Pero a lo que estábamos. Cuando yo iba al instituto ni siquiera era un instituto, pero la gimnasia se llamaba gimnasia y nosotros la entendíamos. A quien no entendíamos era a la bestia que nos daba la asignatura. La bestia que nos daba la asignatura era como un armario de tres cuerpos, pero abierto de par en par. Puede que más grande. Nos llamaba gochos negros y eso era lo más dulce que le oíamos en toda la mañana. Era su manera de terminar las frases. A correr, gochos negros. Cincuenta flexiones, gochos negros. Matadero, gochos negros. El matadero era como el Vietnam de las películas de Rambo, pero sin la esperanza de que Rambo llegase en cualquier momento pilotando un helicóptero. Un pedregal con charcos que nos cubrían por los tobillos, salvo que hubiese llovido. Si había llovido no siempre hacíamos pie. En el matadero nos desplegábamos y en el matadero completábamos nuestras tablas y nuestras cosas, que es el nombre técnico que se le da a escupir el hígado, creo. Pero voy a dejarlo aquí o va a parecer que lo echo de menos. ‘The wonder years’, y tal. Solo quería apuntar eso: que si ahora la gimnasia consiste en educarse físicamente, hubo un tiempo en que consistía en sobrevivir, que es a lo que mi hijo llama batallitas con una cara de capullo que no sabría describirles, pero que pueden ustedes imaginarse.

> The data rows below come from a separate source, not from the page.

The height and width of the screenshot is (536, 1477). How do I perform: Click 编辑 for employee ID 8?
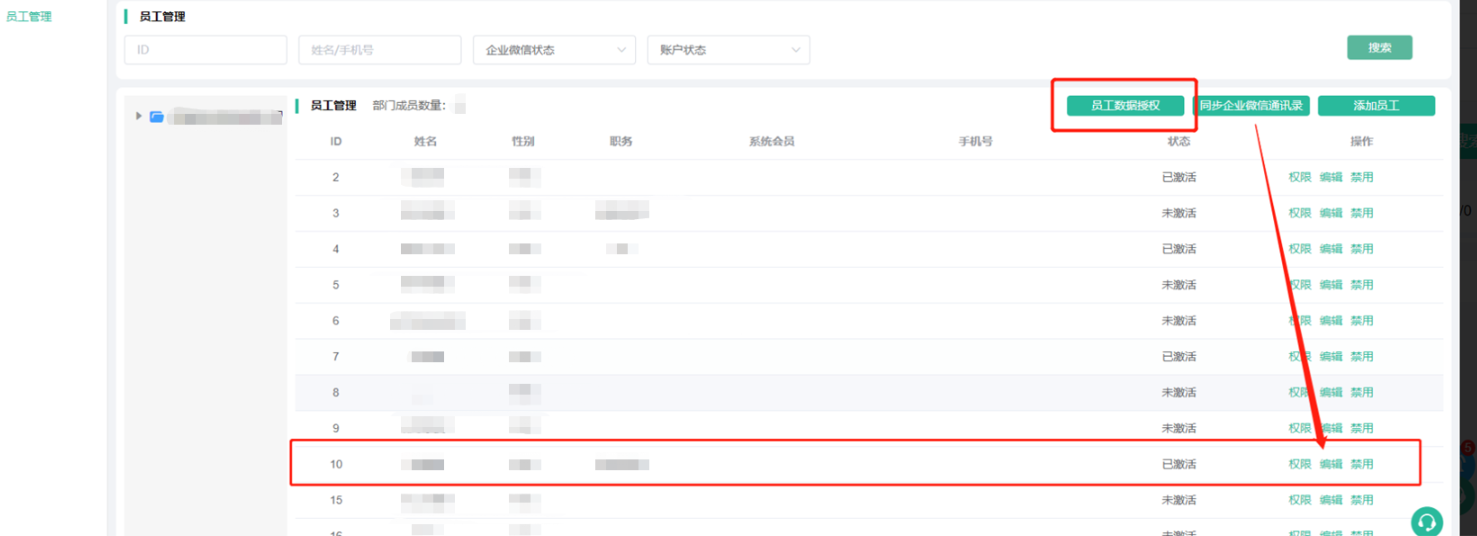pos(1331,393)
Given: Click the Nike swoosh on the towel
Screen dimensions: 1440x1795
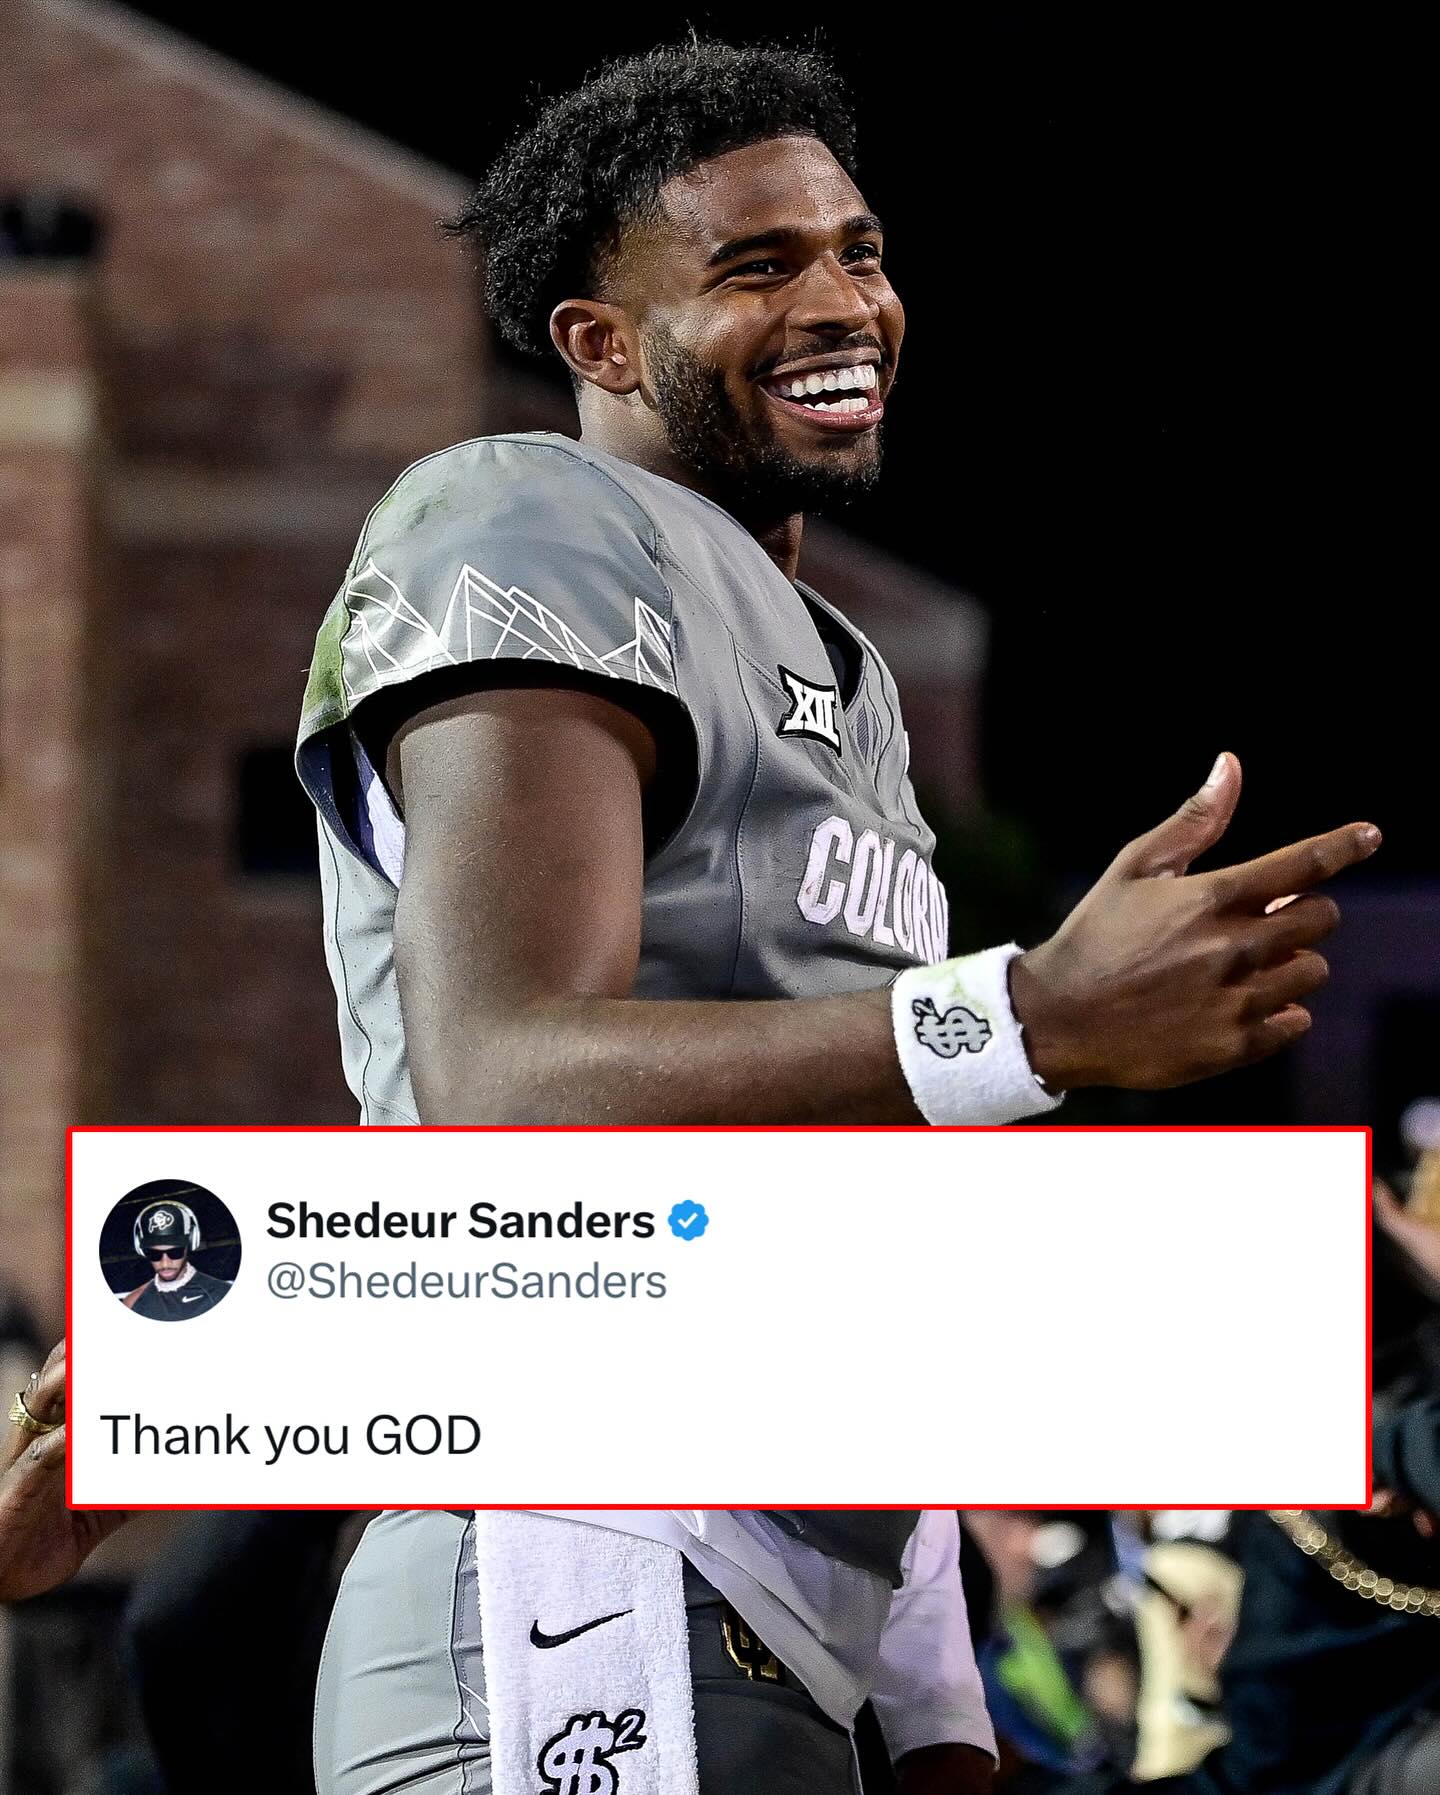Looking at the screenshot, I should click(x=580, y=1629).
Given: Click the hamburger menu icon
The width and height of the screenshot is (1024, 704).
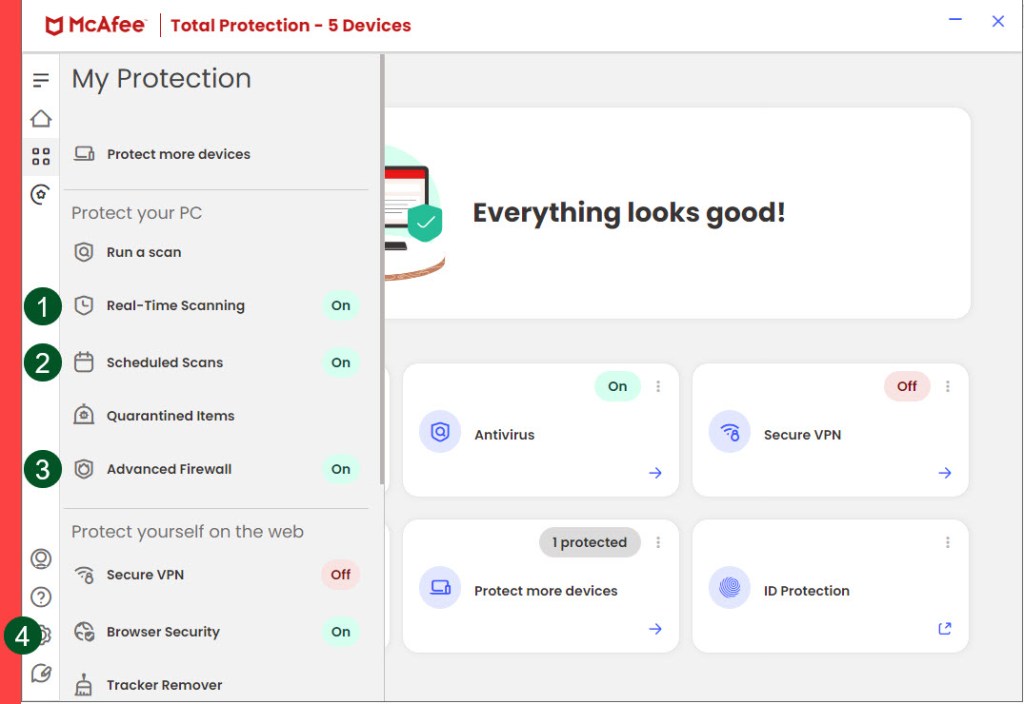Looking at the screenshot, I should (41, 80).
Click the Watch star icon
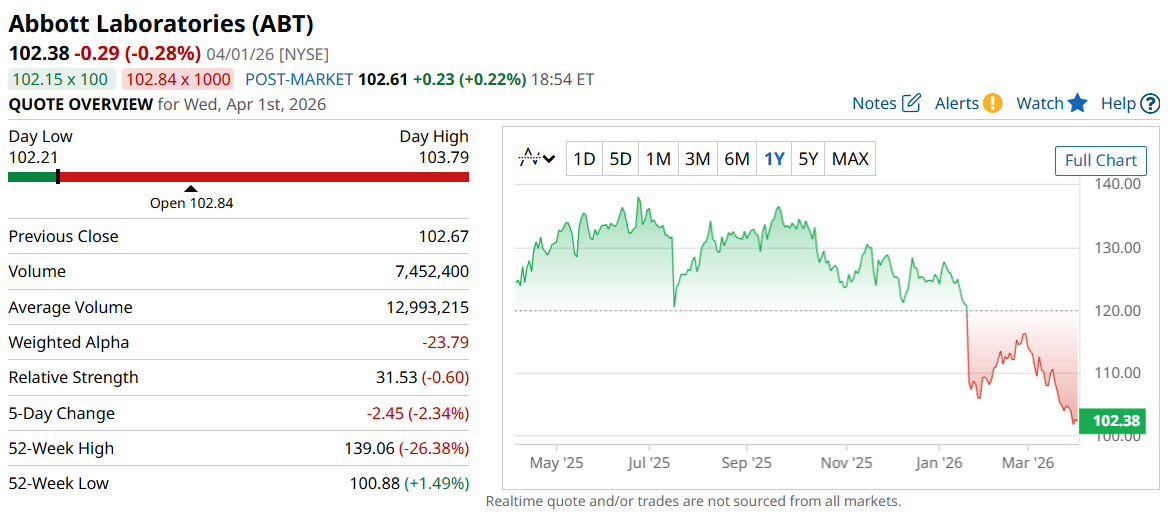1170x519 pixels. [1077, 103]
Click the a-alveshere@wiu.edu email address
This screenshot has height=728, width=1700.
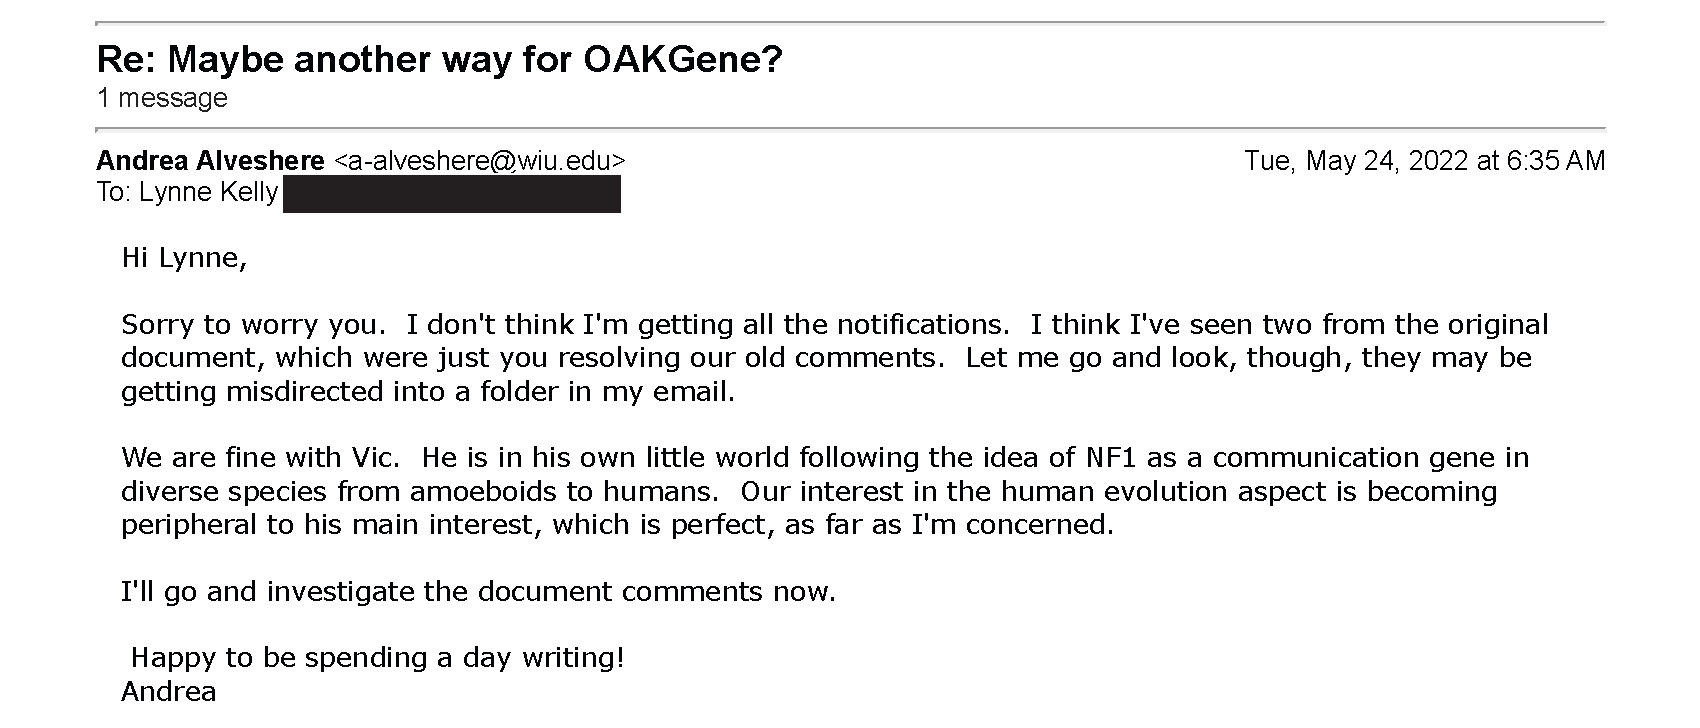(x=479, y=161)
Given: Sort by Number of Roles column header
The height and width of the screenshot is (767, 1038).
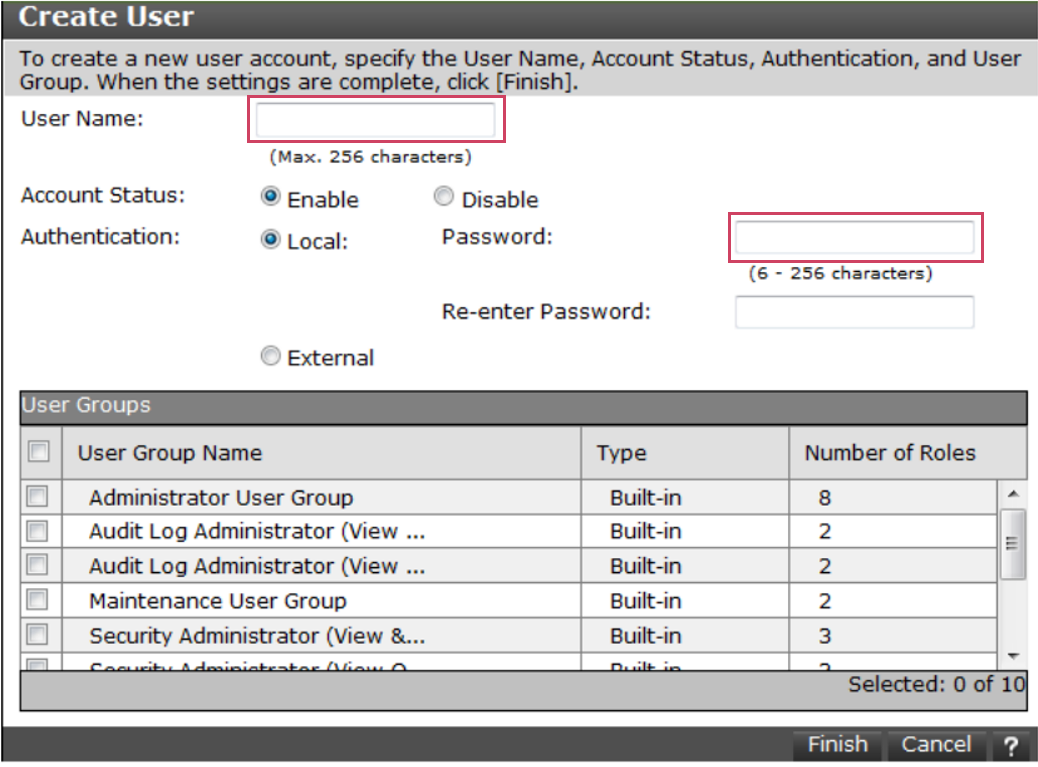Looking at the screenshot, I should 890,453.
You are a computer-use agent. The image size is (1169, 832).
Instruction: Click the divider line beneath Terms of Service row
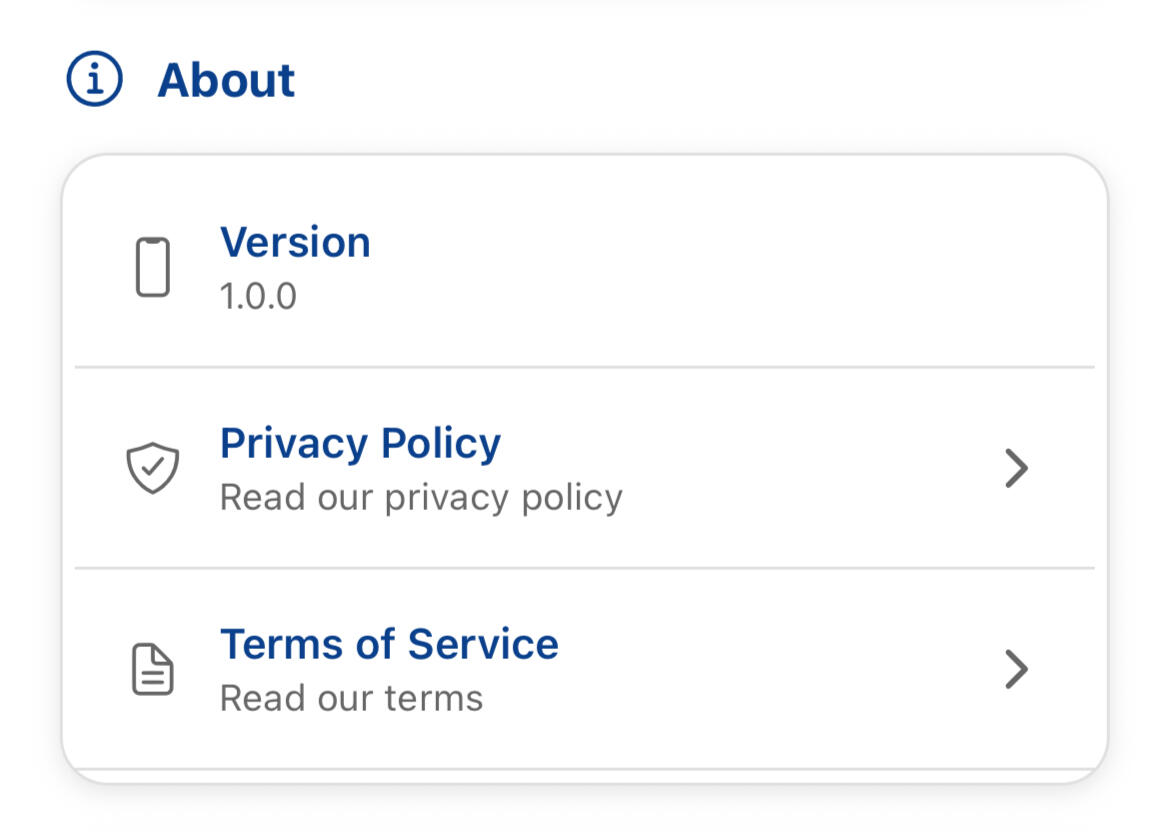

Naturalmente, tiene razón él.
También naturalmente, nada de lo escrito hasta aquí tiene mucho que ver con lo que Jesús Carballo, seleccionador del equipo femenino español de gimnasia artística, dijo el otro día en El País, eso de que la gimnasia ya no la entiende nadie, pero ya me conocen: la boca es mía y el chocolate espeso y se me van los artículos por donde les da la gana, o eso quisiera yo. De lo que hablaba Jesús Carballo era de su deporte, como es obvio, no de la asignatura que ni siquiera existe porque se llama educación física, y no gimnasia, yo creo que ha quedado explicado, y lo que dijo fue, más o menos textualmente (a Amaya Iríbar, se lo dijo): “Este deporte (la gimnasia) ya no lo entiende nadie. Antes, si te caías, estabas fuera. Ahora puedes ganar una medalla. Pero lo peor es que han eliminado el virtuosismo, lo que tiene de arte. En el Circo del Sol, el 80 por ciento son gimnastas. Chicos y chicas que expresan allí lo que no han podido hacer en su deporte”. Bueno. Hay deportes menos agradecidos, vistos así. El bádminton. ¿Para qué sirve, el bádminton, después? ¿Para voltear tortillas?
Por lo demás, y esto es una tara generacional, seguramente, ni todo el asombro que me produce el Circo del Sol consigue evitar que espere, sin querer y como un idiota, mientras lo veo, que aparezcan por alguna parte los hermanos Tonetti.